Foto: Marcelina & Garcia

Foto: Marcelina & Garcia


Phuket
En Almagro encontramos este lugarcito acogedor e íntimo, donde sí o sí hay que reservar. Para los tortolitos, amantes de la comida thai o con intenciones de incursionar, este es un lugar para visitar sin falta. Atención personalizada desde el camarero hasta la carta, la cual es muy extensa y da la posibilidad de elegir el grado de picor de acuerdo a una escala del 1 al 3. En mi experiencia, recomiendo pedir de postre la mousse de mango, una explosión de sabores en paladar que diferencia cada uno de los ingredientes.
Marcelina & García
En el corazón de Palermo. Una atmósfera tranquila, sin ruidos de cocina ni vajilla, fiel al estilo tradicional. Para cenar con amigos, en familia o pareja. Este lugar se caracteriza por su generosidad, antipasti a elección y mini guarnición con los platos principales. Un detalle que podría pasar desapercibido fue la suavidad de la tela de las servilletas… muy similar a un pañuelo de seda.
Aldo’s

Foto: Lucila Munilla Lacasa

¡Qué puedo decir de este lugar que no esté escrito en sus espejos! Elegante, chic, conservador, imponente, de otra época, de otra ciudad.
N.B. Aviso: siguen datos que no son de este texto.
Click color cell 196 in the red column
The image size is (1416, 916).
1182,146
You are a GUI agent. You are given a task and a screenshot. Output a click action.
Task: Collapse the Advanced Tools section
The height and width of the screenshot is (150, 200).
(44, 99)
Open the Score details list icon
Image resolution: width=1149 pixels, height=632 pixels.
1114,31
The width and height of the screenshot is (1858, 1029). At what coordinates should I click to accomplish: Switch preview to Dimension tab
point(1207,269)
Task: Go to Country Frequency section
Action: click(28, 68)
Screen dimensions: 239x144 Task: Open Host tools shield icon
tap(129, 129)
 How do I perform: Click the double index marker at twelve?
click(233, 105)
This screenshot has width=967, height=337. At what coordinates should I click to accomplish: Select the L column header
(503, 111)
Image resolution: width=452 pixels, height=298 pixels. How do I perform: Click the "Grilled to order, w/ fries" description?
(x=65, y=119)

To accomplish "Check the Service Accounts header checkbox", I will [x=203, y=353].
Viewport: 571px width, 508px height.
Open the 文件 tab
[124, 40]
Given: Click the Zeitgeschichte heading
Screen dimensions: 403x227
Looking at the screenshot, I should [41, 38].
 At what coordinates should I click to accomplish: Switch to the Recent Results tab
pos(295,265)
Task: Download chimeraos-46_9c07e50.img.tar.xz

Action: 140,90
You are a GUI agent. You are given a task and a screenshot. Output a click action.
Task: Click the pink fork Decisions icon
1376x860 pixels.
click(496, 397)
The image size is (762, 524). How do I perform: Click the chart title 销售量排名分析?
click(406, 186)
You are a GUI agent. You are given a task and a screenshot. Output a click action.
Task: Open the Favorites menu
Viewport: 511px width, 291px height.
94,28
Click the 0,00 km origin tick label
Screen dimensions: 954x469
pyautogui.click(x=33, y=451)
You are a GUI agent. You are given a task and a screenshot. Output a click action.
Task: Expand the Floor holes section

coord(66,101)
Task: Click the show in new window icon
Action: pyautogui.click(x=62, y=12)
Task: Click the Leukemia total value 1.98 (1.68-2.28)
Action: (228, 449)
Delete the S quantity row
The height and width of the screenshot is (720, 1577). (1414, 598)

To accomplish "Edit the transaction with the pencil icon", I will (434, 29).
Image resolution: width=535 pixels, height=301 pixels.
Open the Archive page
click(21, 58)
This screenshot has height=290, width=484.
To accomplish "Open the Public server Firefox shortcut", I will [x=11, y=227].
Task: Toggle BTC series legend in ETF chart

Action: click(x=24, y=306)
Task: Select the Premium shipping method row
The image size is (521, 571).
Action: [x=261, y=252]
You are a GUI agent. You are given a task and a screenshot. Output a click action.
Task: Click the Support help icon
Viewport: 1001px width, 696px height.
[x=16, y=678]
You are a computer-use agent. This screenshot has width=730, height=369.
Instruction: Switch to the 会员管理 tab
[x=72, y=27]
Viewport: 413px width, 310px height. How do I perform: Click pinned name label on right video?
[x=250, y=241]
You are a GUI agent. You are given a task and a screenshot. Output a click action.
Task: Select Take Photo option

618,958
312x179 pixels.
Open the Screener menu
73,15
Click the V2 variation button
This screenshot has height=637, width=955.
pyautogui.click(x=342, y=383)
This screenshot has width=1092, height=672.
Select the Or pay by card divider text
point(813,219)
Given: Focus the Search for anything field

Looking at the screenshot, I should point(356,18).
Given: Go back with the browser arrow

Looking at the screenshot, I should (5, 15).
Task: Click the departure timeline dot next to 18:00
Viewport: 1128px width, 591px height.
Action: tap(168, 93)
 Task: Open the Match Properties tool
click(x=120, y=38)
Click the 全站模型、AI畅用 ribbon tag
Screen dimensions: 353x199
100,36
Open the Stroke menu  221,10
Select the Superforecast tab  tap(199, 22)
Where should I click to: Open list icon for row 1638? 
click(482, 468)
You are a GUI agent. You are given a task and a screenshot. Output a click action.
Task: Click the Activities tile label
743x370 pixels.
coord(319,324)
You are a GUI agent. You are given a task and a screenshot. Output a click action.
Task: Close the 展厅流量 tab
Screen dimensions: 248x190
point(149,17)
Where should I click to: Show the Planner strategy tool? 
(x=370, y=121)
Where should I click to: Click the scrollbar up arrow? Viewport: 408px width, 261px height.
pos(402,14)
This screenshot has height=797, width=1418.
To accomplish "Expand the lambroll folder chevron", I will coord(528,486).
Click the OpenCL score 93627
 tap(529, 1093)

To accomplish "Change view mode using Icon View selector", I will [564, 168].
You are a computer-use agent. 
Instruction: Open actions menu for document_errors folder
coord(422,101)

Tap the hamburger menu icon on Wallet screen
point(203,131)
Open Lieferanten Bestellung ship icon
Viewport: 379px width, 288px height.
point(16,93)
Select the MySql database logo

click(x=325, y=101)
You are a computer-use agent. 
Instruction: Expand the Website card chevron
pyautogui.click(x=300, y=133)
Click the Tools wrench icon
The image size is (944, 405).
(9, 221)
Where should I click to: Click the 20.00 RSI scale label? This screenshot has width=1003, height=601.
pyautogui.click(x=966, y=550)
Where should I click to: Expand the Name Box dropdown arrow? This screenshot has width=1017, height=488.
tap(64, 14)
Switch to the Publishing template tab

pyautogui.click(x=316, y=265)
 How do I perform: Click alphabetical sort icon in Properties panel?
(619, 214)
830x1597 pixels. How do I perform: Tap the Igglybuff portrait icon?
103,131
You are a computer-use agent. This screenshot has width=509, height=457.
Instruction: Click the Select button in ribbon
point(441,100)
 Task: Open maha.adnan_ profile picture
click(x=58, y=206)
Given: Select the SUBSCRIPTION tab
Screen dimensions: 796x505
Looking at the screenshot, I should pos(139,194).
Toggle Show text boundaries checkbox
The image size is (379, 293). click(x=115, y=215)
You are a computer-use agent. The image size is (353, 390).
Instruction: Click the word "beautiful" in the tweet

Estar allí es remontarse a un lugar fuera de tiempo y espacio, donde los sueños cobran vida y los placeres se materializan. Si vas a ir, en lo posible que sea un miércoles, porque acostumbra presentarse una banda de jazz en vivo. Situada en San Telmo, el ambiente genera la sensación de que es posible cruzarse con Woody Allen.